New research links stable housing with reducing youth offending.
Photo/File.
Dr Chang Yu warns that tackling crime without investing in public housing, overlooks the root causes that lead youth into the justice system.
New research indicates that stable housing is crucial for reducing youth offending, while emergency motels do not provide the same benefits.
The University of Otago study, titled The Importance of Housing Assistance on Reducing Youth Offending in New Zealand, uses data collected from 2016 to 2022. This period marks the introduction of the Emergency Housing Special Needs Grant, allowing researchers to analyse how different types of housing support influence youth interaction with the justice system.
The study compares outcomes for young people aged 16 to 24 who accessed emergency housing, public housing, or the accommodation supplement. Speaking with Khalia Strong on Pacific Mornings, lead researcher Dr Chang Yu says the findings show how stable housing options like public housing and the accommodation supplement significantly lower youth crime rates.

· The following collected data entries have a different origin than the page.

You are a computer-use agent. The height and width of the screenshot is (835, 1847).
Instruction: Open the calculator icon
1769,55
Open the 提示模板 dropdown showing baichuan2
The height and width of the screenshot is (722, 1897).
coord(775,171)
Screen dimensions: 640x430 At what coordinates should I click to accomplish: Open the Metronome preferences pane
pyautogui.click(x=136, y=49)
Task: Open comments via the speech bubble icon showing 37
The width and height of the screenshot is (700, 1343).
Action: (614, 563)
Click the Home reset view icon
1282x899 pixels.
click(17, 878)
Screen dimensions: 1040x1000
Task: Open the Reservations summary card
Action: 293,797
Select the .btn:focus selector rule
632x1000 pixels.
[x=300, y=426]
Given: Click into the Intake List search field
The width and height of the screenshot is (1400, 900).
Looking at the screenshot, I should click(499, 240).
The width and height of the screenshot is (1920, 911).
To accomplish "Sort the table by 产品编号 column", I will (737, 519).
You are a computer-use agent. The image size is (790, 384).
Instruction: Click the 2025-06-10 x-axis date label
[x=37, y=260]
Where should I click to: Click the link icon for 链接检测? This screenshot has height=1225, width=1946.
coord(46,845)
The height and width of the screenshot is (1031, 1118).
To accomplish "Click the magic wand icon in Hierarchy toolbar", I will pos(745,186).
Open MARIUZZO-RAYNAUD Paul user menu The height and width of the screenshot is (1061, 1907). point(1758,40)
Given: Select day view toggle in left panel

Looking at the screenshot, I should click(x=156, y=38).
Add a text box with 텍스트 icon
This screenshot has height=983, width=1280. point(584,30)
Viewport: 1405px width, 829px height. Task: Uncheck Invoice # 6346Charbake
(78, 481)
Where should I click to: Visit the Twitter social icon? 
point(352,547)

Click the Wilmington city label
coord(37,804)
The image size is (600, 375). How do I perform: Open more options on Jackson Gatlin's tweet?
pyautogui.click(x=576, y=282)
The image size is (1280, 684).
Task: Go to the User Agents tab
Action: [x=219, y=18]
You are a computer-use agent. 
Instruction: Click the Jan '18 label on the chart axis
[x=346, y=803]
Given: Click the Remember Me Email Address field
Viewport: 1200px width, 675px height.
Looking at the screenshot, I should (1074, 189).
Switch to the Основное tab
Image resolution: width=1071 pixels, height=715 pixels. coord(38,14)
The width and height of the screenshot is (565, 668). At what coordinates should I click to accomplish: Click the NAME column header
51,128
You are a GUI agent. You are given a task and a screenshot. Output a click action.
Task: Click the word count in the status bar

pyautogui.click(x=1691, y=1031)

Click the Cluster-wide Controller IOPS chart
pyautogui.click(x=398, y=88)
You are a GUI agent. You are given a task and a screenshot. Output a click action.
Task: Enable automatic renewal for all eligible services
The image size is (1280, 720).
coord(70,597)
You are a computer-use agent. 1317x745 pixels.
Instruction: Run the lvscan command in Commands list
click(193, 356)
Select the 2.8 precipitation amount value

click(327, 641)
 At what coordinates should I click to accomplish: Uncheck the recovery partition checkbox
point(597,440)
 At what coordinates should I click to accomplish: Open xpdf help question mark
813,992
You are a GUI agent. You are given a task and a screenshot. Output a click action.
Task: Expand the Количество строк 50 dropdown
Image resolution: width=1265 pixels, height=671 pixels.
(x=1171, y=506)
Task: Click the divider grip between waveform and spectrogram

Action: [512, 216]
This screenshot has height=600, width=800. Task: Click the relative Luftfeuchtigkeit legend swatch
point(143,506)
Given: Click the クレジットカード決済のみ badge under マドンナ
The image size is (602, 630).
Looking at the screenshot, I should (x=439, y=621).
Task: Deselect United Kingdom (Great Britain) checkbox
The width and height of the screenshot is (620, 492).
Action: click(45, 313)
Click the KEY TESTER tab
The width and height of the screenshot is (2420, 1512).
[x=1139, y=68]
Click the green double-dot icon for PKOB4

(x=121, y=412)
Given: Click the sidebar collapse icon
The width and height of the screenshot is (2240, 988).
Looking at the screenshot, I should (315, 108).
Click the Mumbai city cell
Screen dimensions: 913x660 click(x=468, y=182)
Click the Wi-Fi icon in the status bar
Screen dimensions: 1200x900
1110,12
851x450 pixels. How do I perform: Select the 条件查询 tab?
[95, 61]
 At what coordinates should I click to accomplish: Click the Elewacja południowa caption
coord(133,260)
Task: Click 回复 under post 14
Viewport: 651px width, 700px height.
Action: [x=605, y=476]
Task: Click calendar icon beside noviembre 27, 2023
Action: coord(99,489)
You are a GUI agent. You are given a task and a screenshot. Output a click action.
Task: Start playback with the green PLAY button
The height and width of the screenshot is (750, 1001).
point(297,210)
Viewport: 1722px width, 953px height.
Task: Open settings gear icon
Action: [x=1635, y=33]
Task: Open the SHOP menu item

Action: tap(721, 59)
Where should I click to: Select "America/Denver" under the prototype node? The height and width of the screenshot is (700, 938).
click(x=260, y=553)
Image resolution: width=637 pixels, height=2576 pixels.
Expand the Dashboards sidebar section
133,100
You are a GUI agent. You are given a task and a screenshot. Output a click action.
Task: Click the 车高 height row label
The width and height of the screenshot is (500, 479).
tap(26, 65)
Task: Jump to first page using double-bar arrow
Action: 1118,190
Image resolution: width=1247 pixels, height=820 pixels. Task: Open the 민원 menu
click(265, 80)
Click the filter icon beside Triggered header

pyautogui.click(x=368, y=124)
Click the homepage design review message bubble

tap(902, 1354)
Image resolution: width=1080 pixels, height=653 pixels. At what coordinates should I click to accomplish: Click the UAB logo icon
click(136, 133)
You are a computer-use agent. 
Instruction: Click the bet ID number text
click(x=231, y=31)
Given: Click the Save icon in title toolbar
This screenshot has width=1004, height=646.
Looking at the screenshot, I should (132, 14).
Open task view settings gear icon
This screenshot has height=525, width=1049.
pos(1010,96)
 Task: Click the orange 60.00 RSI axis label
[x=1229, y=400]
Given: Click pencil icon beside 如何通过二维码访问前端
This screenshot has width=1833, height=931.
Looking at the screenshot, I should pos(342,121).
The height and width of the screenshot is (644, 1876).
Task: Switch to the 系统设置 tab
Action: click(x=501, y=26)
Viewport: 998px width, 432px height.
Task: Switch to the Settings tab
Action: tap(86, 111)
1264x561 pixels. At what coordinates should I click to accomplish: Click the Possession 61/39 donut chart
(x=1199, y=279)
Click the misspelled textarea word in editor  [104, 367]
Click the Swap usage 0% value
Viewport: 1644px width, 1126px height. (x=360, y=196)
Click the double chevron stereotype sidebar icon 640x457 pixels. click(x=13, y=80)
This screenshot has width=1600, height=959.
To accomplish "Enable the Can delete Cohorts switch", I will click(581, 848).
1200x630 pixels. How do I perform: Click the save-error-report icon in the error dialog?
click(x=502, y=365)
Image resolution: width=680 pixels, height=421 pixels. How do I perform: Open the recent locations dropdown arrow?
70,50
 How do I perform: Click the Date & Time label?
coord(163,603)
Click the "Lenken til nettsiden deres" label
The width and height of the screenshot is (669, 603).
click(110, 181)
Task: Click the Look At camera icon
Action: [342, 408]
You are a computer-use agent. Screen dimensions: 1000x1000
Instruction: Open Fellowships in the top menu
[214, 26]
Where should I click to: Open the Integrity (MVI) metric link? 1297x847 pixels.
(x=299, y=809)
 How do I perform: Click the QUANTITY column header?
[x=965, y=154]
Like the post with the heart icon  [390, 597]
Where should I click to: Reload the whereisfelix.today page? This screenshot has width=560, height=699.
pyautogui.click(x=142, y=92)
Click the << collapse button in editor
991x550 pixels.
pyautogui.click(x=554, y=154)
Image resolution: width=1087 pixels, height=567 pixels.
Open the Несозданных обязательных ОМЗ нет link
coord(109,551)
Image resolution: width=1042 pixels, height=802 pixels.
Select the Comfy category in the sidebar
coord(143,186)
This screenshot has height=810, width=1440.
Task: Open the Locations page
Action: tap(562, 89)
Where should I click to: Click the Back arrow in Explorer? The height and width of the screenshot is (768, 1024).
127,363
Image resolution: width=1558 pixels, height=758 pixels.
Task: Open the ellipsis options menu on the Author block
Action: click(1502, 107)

However, Yu points out that emergency housing lacks the same effect. “Specifically for Pacific communities, our results reveal that reducing youth offending is most effective when individuals have access to stable housing. So increased availability of stable housing gives an opportunity to reduce the systematic disadvantage Pacific people face across both the housing and justice sector.”
The research indicates a higher proportion of Māori and Pacific people in the emergency and public housing categories, likely due to their poor justice outcomes. This suggests that addressing youth offending in Pacific communities cannot be separated from the need for housing assistance.
The Government recently reinforced its tough-on-crime stance by reinstating the Three Strikes law, which aims to deter repeat offenders by imposing increasingly harsher penalties, including mandatory minimum sentences for serious and sexual offences.
The law operates on a three-stage process, where a third conviction for a qualifying offence results in the maximum penalty without parole, unless deemed manifestly unjust by the court. Yu says this policy contradicts the Government’s justice agenda.
He says the Government’s announcement of a decline in the number of people living in emergency housing is misleading as many applicants are being denied assistance. Yu says if more people are inadequately housed, there will likely be an increase in homelessness.
Yu criticises the government for restricting the supply of public housing. He questions where these people are expected to go, saying that while the Government claims to be “cracking down on crime”, it fails to address the underlying issue of unstable housing.
Watch Dr Chang Yu’s full interview below.
“The Government should focus not only on the symptoms of the crimes, but also the structural drivers of these crimes.” He says current cuts to public housing supply threatens to reverse the progress achieved through stable housing options.
Yu adds that reducing resources will impact New Zealand’s unique “infrastructure of care” within public housing, including wrap-around support services that are not typically available in many countries.
He says this reduction is particularly concerning for Māori and Pacific people, who already “face systematic disadvantages” across the housing and justice sectors.
“Interestingly, we do not find they are overrepresented in the accommodation supplement cohort because in order to qualify for the accommodation supplement, the individual must have an existing tendency. But we know that Māori and Pacific people usually have difficulties to secure a tendency,” Yu says.
“So that's the reason they heavily rely on emergency housing and public housing. But unfortunately, in New Zealand, there is limited supply of public housing. So the difficulty of securing a tenancy exposes too many young people to the risk factors that are associated with offending.
“Emergency housing is just temporary accommodation. So it does not build as a community support, and it does not have the wraparound support that the public housing offers.”